Top of MATERIAL SHOWN
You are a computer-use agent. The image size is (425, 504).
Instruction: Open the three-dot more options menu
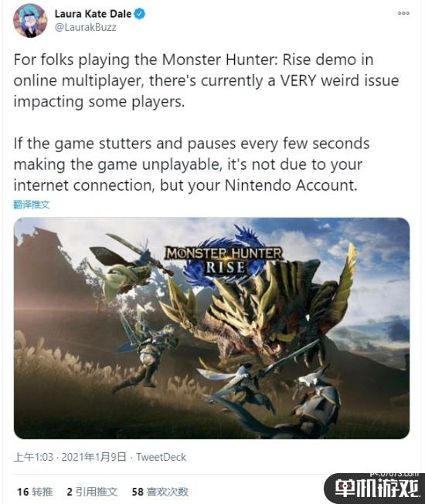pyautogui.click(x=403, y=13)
Bottom of MATERIAL SHOWN
Top of MATERIAL SHOWN
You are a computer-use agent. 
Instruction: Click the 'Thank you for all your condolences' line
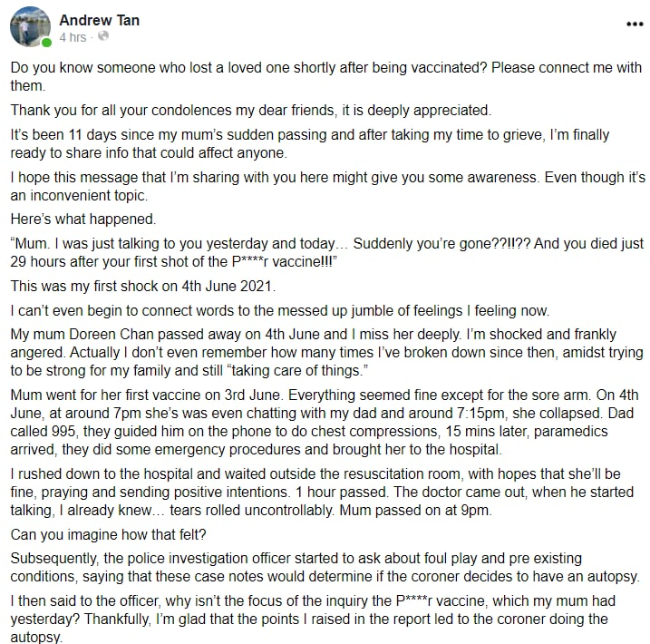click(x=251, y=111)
Bottom of MATERIAL SHOWN
* **EXERCISE DIRECTIONS**:
Search the records above for "computer". Copy each line where it is found.

* **SOLUTION**:
You are a computer-use agent. The image size is (425, 504).
You are a computer-use agent. 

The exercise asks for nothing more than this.